Where communities thrive


  • Join over 1.5M+ people
  • Join over 100K+ communities
  • Free without limits
  • Create your own community
People
Activity
    Kaushik Iska
    @iskakaushik
    Hi @harsha2010, thanks for the lib. Over at harsha2010/magellan#128 you mentioned about a PR, but I was not able to find any. Are you planning on working on it anytime soon? If not I can take a crack at it. Thanks!
    Uwe Zenker
    @waras2017

    Hello @harsha2010, thank you for the great lib!

    I try to get following magellan example running:

    URL: https://github.com/harsha2010/magellan/wiki/Scala-API

    polygons.select(point(lit(0.5), lit(0.5)).within($"polygon")).show(false)

    This works!

    Now I try to use the "plain" sql version in order to be able to write sql
    statements by using jdbc over the Spark Thrift Service:

    polygons.createOrReplaceTempView("tbl_poly")

    spark.sql("select point(0.5, 0.5).within(polygon) from tbl_Poly").show(false)

    This does not work. What is the correct way to this?

    Thanks a lot

    balakrishnan097332
    @balakrishnan097332
    image.png
    I am trying a simple use case of loading GeoJson using Magellan using databricks notebook. But, I am not sure why the code is failing. Below is the screenshot of the code and error message. GeoJson source: https://raw.githubusercontent.com/datasets/geo-countries/master/data/countries.geojson
    Ram Sriharsha
    @harsha2010
    Hey! Looks like the databricks runtime ships with a version of JSON4s that conflicts with what we use. Let me see if I can shade it .. what version of DBR are you running this on?
    balakrishnan097332
    @balakrishnan097332
    image.png
    Hey Ram. Thanks for your response.
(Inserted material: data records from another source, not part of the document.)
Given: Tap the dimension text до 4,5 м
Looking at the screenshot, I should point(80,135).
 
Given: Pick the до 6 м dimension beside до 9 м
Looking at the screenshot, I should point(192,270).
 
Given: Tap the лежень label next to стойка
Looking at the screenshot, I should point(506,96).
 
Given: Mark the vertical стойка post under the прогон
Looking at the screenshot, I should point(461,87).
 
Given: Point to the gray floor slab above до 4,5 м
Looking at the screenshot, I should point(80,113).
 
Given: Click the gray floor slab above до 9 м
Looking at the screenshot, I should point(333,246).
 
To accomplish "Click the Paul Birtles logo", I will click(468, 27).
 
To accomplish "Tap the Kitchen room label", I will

My version says, 'Latest stable (Scala 2.11)'
    balakrishnan097332
    @balakrishnan097332
    Hi Sri, can you please let me know is there anything I could do to override with a different version in a databricks notebook?
    Akshita6
    @Akshita6
    image.png
    Brandon Geise
    @bdgeise

    I'm currently testing a very simple case and seeing results I wouldn't expect.
    Creating a dataframe from an Array

    ("US", "TX", "2018-12-08 00:00:00", 12.0123, "ios", 2, 32.813548, -96.835159)

    The coordinates are in the Dallas, TX area

    I then load the Texas geojson polygon.

        .option("magellan.index", "true")
        .option("magellan.index.precision", "15")
        .option("type", "geojson").load(filterFilePath)
        .cache()
    
      filteringDS.count()

    So far all good

    But when doing

      val filtered = df1
        .withColumn("locationPoint", point(col("longitude"), col("latitude")))
        .join(filteringDS)
        .where(col("locationPoint") within col("polygon"))

    If I just injectRules I get 0 results. But if I don't use injectRules I get the proper results. Anyone come across this before?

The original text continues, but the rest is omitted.